→ Texte fourni:
● ● ● ●

Chapelle Sainte-Anne

Au hameau actuel dit Sainte-Anne. on a retrouvé des vestiges du culte de sainte Anne. "Auprès de ce hameau, nous relate Spéranze, une grotte en forme de four fut dévouverte en 1885 par les défricheurs d'un bosquet. Elle contenait des cendres noires, semblables à celles des tombeaux celtiques. Des monnaies trouées furent mises à jour également, près de la fontaine de Sainte-Anne. Il n'y a donc aucune raison pour ne pas admettre que ce vallon de Sainte-Anne fut habité par les Celtes et qu'ils y honoraient Ana, comme à Kerana, Commana, Trégana ".

La dévotion à sainte Anne se répandit surtout après que Nicolazic eut découvert dans son champ, en 1624, une statue de l'aïeule vénérée, près de ce qui deviendra Sainte-Anne-d'Auray. Mais Ploecolm n'attendit pas cette découverte pour édifier une chapelle en l'honneur de la mère de Notre-Dame.

Nous lisons, dans un acte du Saint-Siège du 16 septembre 1464 :

" Le Père Abbé de l'Abbaye de Saint-Mathieu-Fin-de-Terre (Finistère) et Tanguy Kerlech, chanoine de Léon, sont chargés de pourvoir Jean Augurii, prêtre de Léon, de la chapellenie de Sainte-Anne de Plebs Colombani, sous patronat laïc, avec charge de n'y nommer qu'un prêtre, contre les prétentions de Gilles Thomas, clerc de Nantes et neveu de l'évêque de Léon, qui en fut pourvu il y a deux ans, à la mort du titulaire Yves de La Porte, quoique n'étant pas prêtre."

Ce document est daté de Rome et signé du pape Paul II. Il faut croire que la chapellenie de Sainte-Anne était convoitée par plusieurs titulaires car, en 1484, une dispute s'élève encore au sujet de cette chapellenie.

Longue de 13 mètres sur 7 de large, la chapelle remontait donc au début du 14e siècle. En 1496, on voit un Coetmenech, sieur de Kerrom, faire un legs "à la Bienheureuse Anne de Ploecolm".

● ● ● ●

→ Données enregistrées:
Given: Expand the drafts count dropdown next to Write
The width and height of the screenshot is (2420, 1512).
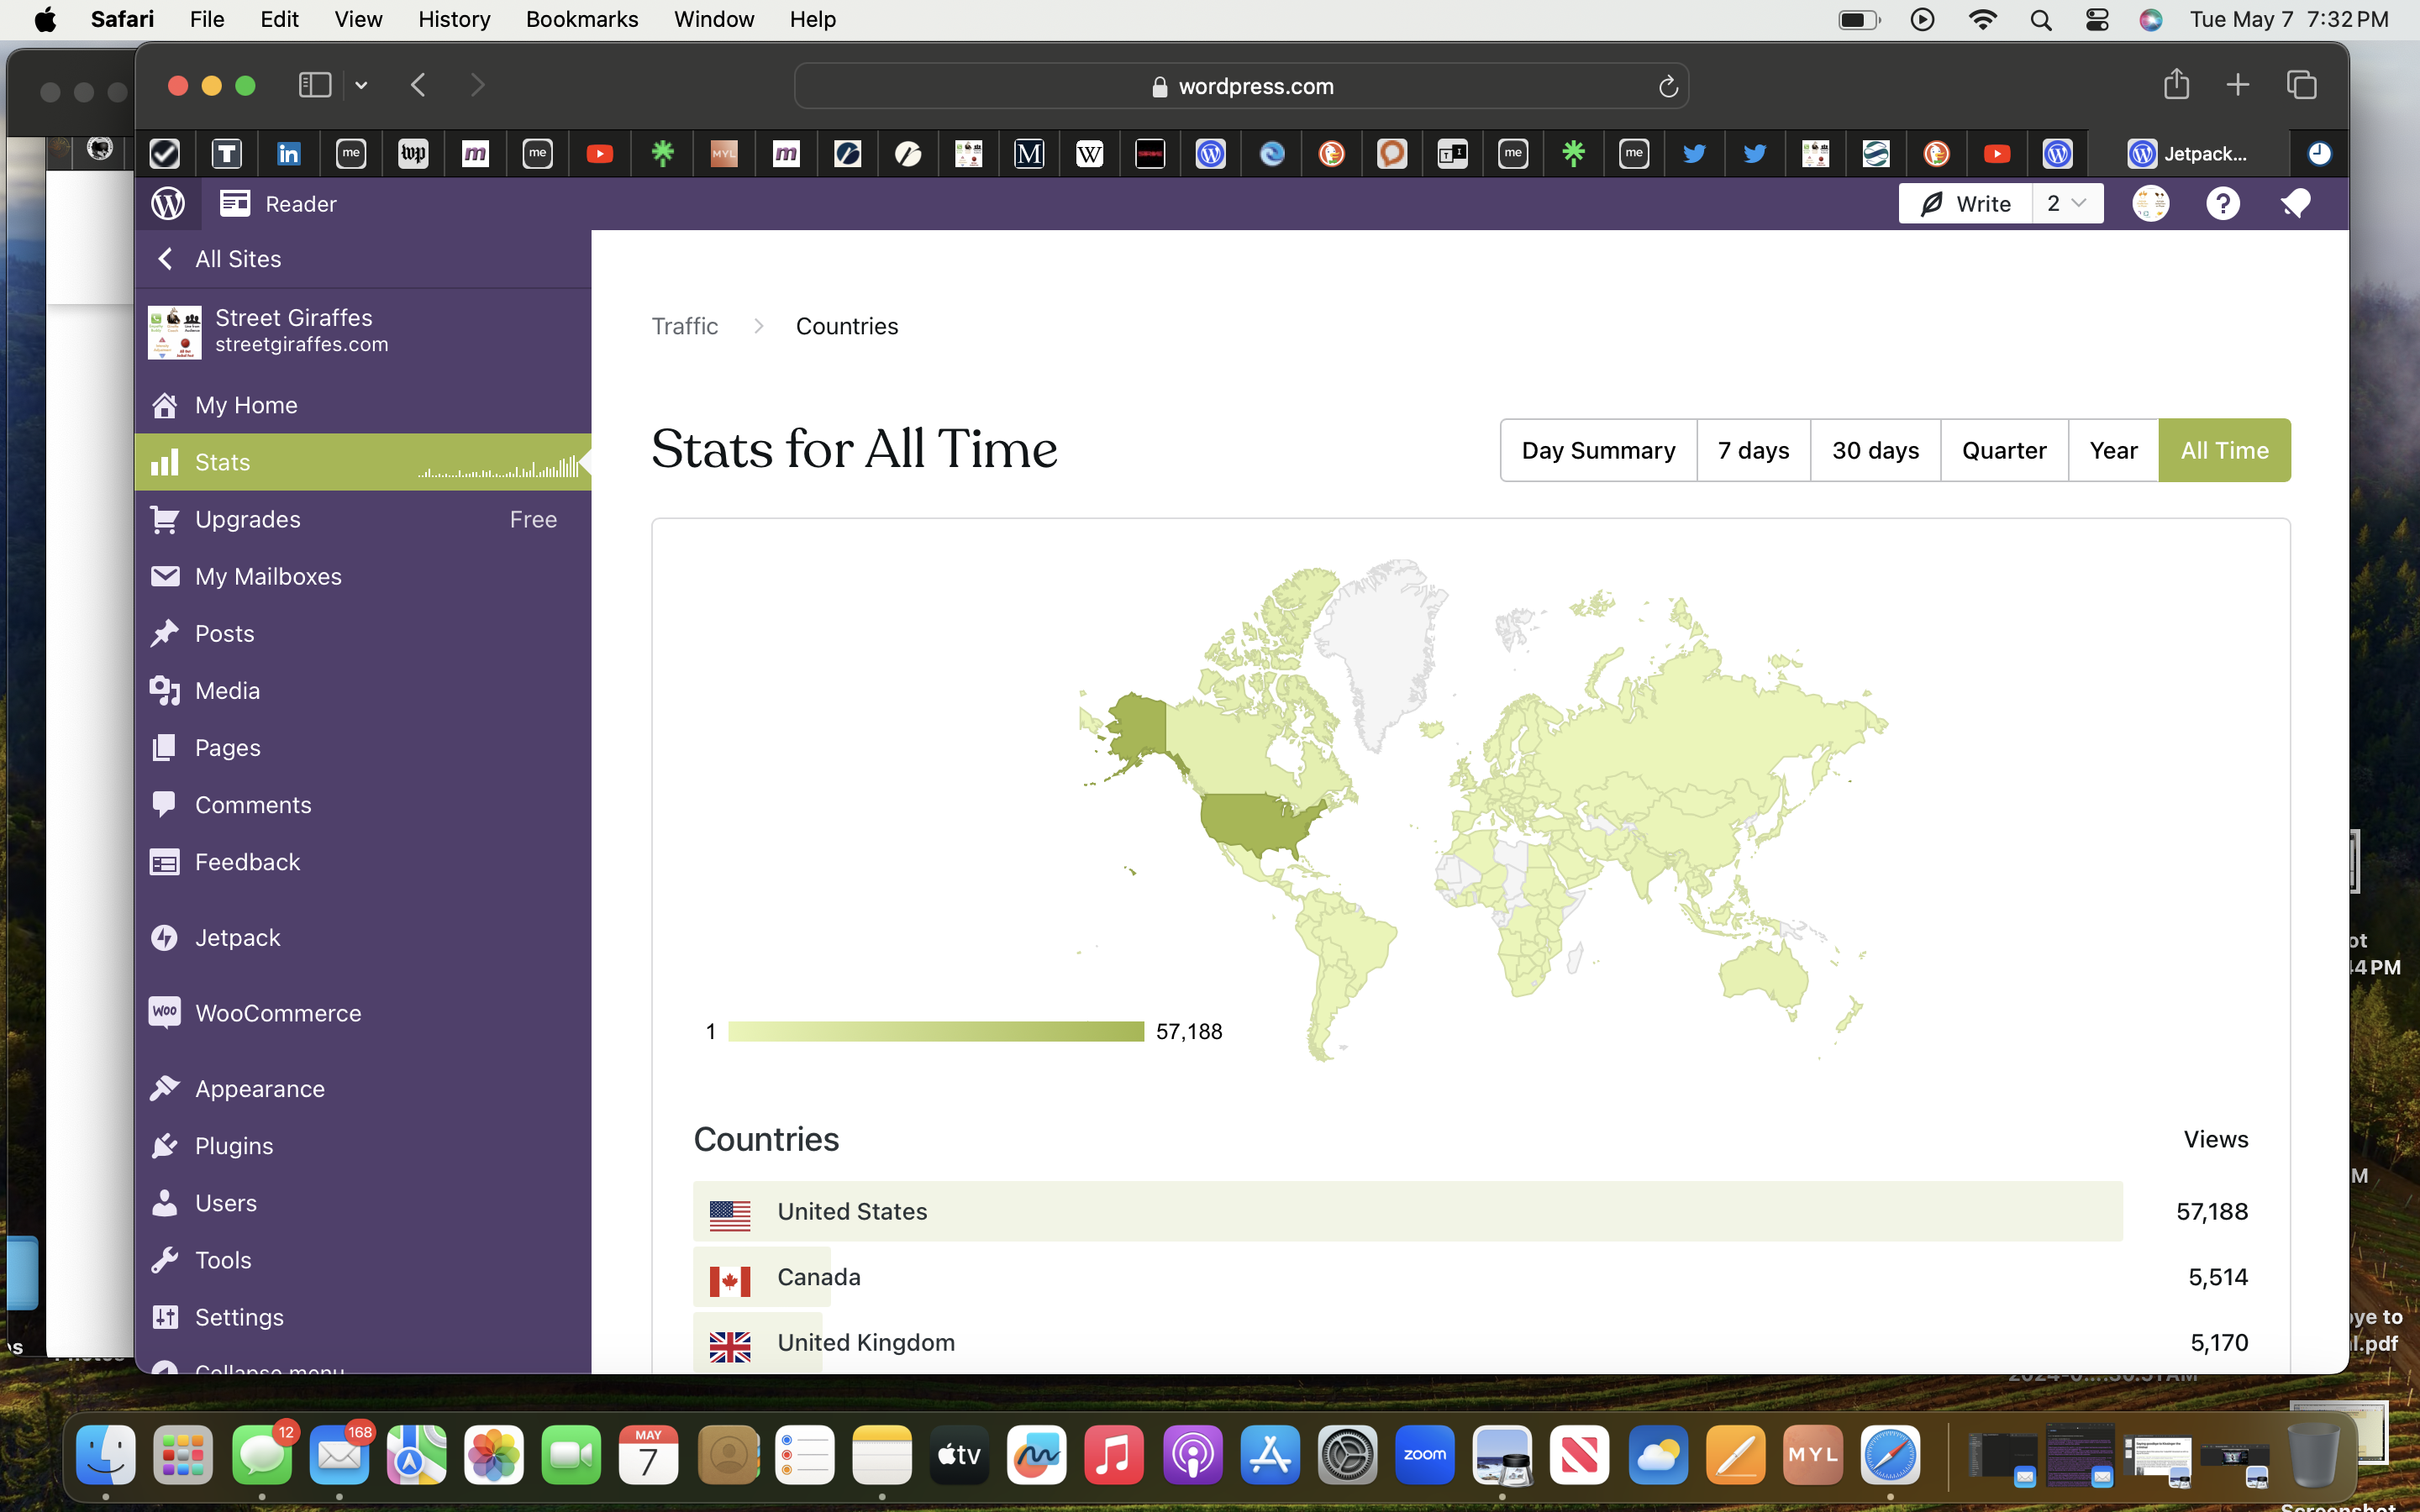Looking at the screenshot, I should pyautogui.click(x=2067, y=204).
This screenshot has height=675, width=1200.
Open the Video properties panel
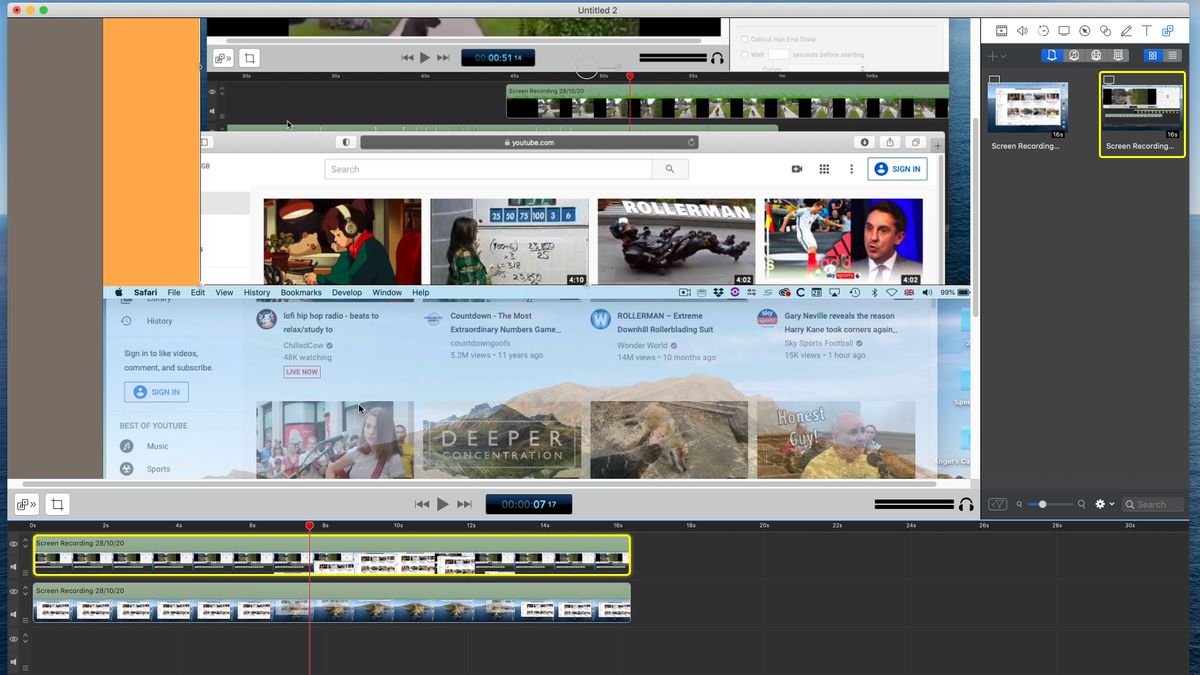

● ● ● ●

→ Travail demandé:
Renvoyez le texte sur la chapelle Sainte-Anne dans son intégralité, sans y changer un mot. Seul le texte doit servir de source.

→ Réponse proposée:
Chapelle Sainte-Anne

Au hameau actuel dit Sainte-Anne. on a retrouvé des vestiges du culte de sainte Anne. "Auprès de ce hameau, nous relate Spéranze, une grotte en forme de four fut dévouverte en 1885 par les défricheurs d'un bosquet. Elle contenait des cendres noires, semblables à celles des tombeaux celtiques. Des monnaies trouées furent mises à jour également, près de la fontaine de Sainte-Anne. Il n'y a donc aucune raison pour ne pas admettre que ce vallon de Sainte-Anne fut habité par les Celtes et qu'ils y honoraient Ana, comme à Kerana, Commana, Trégana ".

La dévotion à sainte Anne se répandit surtout après que Nicolazic eut découvert dans son champ, en 1624, une statue de l'aïeule vénérée, près de ce qui deviendra Sainte-Anne-d'Auray. Mais Ploecolm n'attendit pas cette découverte pour édifier une chapelle en l'honneur de la mère de Notre-Dame.

Nous lisons, dans un acte du Saint-Siège du 16 septembre 1464 :

" Le Père Abbé de l'Abbaye de Saint-Mathieu-Fin-de-Terre (Finistère) et Tanguy Kerlech, chanoine de Léon, sont chargés de pourvoir Jean Augurii, prêtre de Léon, de la chapellenie de Sainte-Anne de Plebs Colombani, sous patronat laïc, avec charge de n'y nommer qu'un prêtre, contre les prétentions de Gilles Thomas, clerc de Nantes et neveu de l'évêque de Léon, qui en fut pourvu il y a deux ans, à la mort du titulaire Yves de La Porte, quoique n'étant pas prêtre."

Ce document est daté de Rome et signé du pape Paul II. Il faut croire que la chapellenie de Sainte-Anne était convoitée par plusieurs titulaires car, en 1484, une dispute s'élève encore au sujet de cette chapellenie.

Longue de 13 mètres sur 7 de large, la chapelle remontait donc au début du 14e siècle. En 1496, on voit un Coetmenech, sieur de Kerrom, faire un legs "à la Bienheureuse Anne de Ploecolm".